The information below comes from the statement of deficiencies compiled by health inspectors and provided to AHCJ by the Centers for Medicare and Medicaid Services. It does not include the steps the hospital plans to take to fix the problem, known as a plan of correction. For that information, you should contact the hospital, your state health department or CMS. Accessing the document may require you to file a Freedom of Information Request. Information on doing so is available here.
|NYACK HOSPITAL||160 NORTH MIDLAND AVENUE NYACK, NY 10960||Sept. 27, 2019|
|VIOLATION: EMERGENCY SERVICES POLICIES||Tag No: A1104|
|Based on document review and interview, in one (1) of 31 medical records reviewed, the facility failed to conduct a comprehensive behavioral health screening, as per policy, to determine the appropriate care and treatment for a patient. (Patient # 1).
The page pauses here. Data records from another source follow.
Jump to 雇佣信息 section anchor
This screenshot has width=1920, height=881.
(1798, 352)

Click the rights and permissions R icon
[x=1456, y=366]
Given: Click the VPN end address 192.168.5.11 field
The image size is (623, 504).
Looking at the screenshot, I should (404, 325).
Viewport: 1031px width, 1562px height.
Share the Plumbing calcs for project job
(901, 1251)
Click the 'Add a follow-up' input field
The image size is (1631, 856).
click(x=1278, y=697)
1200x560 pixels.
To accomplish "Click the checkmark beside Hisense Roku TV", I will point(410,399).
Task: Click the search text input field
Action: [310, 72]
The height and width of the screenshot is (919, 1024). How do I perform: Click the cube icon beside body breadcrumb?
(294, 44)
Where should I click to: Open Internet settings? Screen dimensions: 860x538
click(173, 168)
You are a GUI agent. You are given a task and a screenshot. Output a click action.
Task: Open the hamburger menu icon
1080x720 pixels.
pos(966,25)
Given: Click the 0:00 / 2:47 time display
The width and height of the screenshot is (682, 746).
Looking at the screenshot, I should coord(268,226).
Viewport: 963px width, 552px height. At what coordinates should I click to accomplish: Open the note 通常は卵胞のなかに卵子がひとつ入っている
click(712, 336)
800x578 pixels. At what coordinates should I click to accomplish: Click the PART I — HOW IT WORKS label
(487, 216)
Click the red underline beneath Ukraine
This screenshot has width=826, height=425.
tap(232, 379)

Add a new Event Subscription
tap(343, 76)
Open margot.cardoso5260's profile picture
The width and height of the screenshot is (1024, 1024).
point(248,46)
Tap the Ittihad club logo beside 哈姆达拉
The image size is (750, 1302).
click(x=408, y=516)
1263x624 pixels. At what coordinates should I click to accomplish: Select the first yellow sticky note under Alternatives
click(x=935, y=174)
Review of the medical record for patient # 1 identified: On 07/19/19, at 5:14 pm, this patient was brought to the facility's Emergency Department by EMS for an evaluation due to auditory delusions and non-compliance with his medication regimen. At 5:15 pm, the patient was triaged. At 5:25 pm, the patient was evaluated by Staff I, Physician Assistant, who documented that the patient "presents to the ED for psychiatric evaluation for hearing voices and states that he wants to be free from his body and his soul ...." The Physician Assistant assessment documented that patient had no suicidal ideation and no homicidal ideation.
On 07/19/2019, at 7:09 pm, Staff F, Psychiatric Crisis Assessment & Referral Specialist, documented, the "Patient arrived to the ED calm and cooperative. He was polite and engaging during assessment. He said he is frustrated with his mother because she is very controlling, and he wants to be more independent since he is an adult. He said that he tried to leave the house today because he wants to go to New York City to catch a flight. He said that his plan is to move out of the country so that he can live an independent lifestyle away from his mother. He does not view it as being impulsive because it is something that he wanted to do for a long time, and he has the money to pay for the flight. Patient is not endorsing any dangerous ideation. He denied SI/HI/AVH and contracted for safety. He requested to be discharged ."
Staff F reviewed this information with Staff E, on-call Psychiatrist and documented the "Patient is not displaying any acute psychiatric symptoms at this time that would require an inpatient admission."
On 07/19/2019, at 8:47 pm, Staff I, Physician Assistant, discharged the patient from the Emergency Department.
On 09/20/2019, during the tour of the Emergency Department, when asked of any unusual occurrence, Staff A, OD, ED Director, informed the surveyor that within days after the discharge from the Emergency Department, one of the patients (patient #1) committed suicide by jumping off a Bridge.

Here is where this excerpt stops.